Written request
Rewrite the listing below as a numbered list with one item per line, omitting blank lines.

++++

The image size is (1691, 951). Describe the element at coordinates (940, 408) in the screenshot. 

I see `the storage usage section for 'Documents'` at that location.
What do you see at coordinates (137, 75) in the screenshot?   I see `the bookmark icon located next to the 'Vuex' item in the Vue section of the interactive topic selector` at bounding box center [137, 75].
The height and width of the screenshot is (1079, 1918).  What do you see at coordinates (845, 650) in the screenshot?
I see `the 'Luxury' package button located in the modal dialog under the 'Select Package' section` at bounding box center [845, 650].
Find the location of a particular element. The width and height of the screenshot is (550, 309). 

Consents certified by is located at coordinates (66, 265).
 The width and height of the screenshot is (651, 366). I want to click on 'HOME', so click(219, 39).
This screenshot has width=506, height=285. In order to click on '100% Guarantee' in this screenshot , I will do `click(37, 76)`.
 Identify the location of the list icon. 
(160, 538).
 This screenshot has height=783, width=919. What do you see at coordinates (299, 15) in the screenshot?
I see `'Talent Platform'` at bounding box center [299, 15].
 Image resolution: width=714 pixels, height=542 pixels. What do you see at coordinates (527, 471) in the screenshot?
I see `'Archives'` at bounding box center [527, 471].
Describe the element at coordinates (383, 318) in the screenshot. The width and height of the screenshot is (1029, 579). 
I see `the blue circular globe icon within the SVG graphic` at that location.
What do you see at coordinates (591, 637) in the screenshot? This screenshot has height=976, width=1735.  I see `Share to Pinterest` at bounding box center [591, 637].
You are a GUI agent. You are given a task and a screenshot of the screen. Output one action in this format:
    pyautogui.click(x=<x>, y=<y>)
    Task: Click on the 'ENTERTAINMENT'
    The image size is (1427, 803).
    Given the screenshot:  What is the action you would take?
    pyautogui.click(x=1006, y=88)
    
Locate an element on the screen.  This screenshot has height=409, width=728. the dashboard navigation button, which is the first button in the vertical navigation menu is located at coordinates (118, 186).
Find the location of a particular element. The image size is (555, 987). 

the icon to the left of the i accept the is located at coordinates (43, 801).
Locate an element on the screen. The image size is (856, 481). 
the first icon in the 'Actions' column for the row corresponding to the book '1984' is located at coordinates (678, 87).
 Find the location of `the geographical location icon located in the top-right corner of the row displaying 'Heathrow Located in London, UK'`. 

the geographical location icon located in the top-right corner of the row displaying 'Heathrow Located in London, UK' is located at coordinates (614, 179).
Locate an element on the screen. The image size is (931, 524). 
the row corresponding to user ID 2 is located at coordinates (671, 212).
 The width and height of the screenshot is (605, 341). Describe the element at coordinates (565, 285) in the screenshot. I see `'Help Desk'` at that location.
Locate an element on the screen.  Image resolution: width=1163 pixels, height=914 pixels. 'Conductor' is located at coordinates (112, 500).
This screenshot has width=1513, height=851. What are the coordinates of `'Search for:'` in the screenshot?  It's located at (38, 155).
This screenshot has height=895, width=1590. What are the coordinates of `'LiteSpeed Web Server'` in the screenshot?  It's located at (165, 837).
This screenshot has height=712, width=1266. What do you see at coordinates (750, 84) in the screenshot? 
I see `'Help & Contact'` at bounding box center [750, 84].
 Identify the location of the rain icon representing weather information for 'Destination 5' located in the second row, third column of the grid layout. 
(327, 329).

++++

Correct output
1. The image size is (1691, 951). Describe the element at coordinates (940, 408) in the screenshot. 
2. I see `the storage usage section for 'Documents'` at that location.
3. What do you see at coordinates (137, 75) in the screenshot?   I see `the bookmark icon located next to the 'Vuex' item in the Vue section of the interactive topic selector` at bounding box center [137, 75].
4. The height and width of the screenshot is (1079, 1918).  What do you see at coordinates (845, 650) in the screenshot?
5. I see `the 'Luxury' package button located in the modal dialog under the 'Select Package' section` at bounding box center [845, 650].
6. Find the location of a particular element. The width and height of the screenshot is (550, 309). 
7. Consents certified by is located at coordinates (66, 265).
8.  The width and height of the screenshot is (651, 366). I want to click on 'HOME', so click(219, 39).
9. This screenshot has width=506, height=285. In order to click on '100% Guarantee' in this screenshot , I will do `click(37, 76)`.
10.  Identify the location of the list icon. 
11. (160, 538).
12.  This screenshot has height=783, width=919. What do you see at coordinates (299, 15) in the screenshot?
13. I see `'Talent Platform'` at bounding box center [299, 15].
14.  Image resolution: width=714 pixels, height=542 pixels. What do you see at coordinates (527, 471) in the screenshot?
15. I see `'Archives'` at bounding box center [527, 471].
16. Describe the element at coordinates (383, 318) in the screenshot. The width and height of the screenshot is (1029, 579). 
17. I see `the blue circular globe icon within the SVG graphic` at that location.
18. What do you see at coordinates (591, 637) in the screenshot? This screenshot has height=976, width=1735.  I see `Share to Pinterest` at bounding box center [591, 637].
19. You are a GUI agent. You are given a task and a screenshot of the screen. Output one action in this format:
20.     pyautogui.click(x=<x>, y=<y>)
21.     Task: Click on the 'ENTERTAINMENT'
22.     The image size is (1427, 803).
23.     Given the screenshot:  What is the action you would take?
24.     pyautogui.click(x=1006, y=88)
25. Locate an element on the screen.  This screenshot has height=409, width=728. the dashboard navigation button, which is the first button in the vertical navigation menu is located at coordinates (118, 186).
26. Find the location of a particular element. The image size is (555, 987). 
27. the icon to the left of the i accept the is located at coordinates (43, 801).
28. Locate an element on the screen. The image size is (856, 481). 
29. the first icon in the 'Actions' column for the row corresponding to the book '1984' is located at coordinates (678, 87).
30.  Find the location of `the geographical location icon located in the top-right corner of the row displaying 'Heathrow Located in London, UK'`. 
31. the geographical location icon located in the top-right corner of the row displaying 'Heathrow Located in London, UK' is located at coordinates (614, 179).
32. Locate an element on the screen. The image size is (931, 524). 
33. the row corresponding to user ID 2 is located at coordinates (671, 212).
34.  The width and height of the screenshot is (605, 341). Describe the element at coordinates (565, 285) in the screenshot. I see `'Help Desk'` at that location.
35. Locate an element on the screen.  Image resolution: width=1163 pixels, height=914 pixels. 'Conductor' is located at coordinates (112, 500).
36. This screenshot has width=1513, height=851. What are the coordinates of `'Search for:'` in the screenshot?  It's located at (38, 155).
37. This screenshot has height=895, width=1590. What are the coordinates of `'LiteSpeed Web Server'` in the screenshot?  It's located at (165, 837).
38. This screenshot has height=712, width=1266. What do you see at coordinates (750, 84) in the screenshot? 
39. I see `'Help & Contact'` at bounding box center [750, 84].
40.  Identify the location of the rain icon representing weather information for 'Destination 5' located in the second row, third column of the grid layout. 
41. (327, 329).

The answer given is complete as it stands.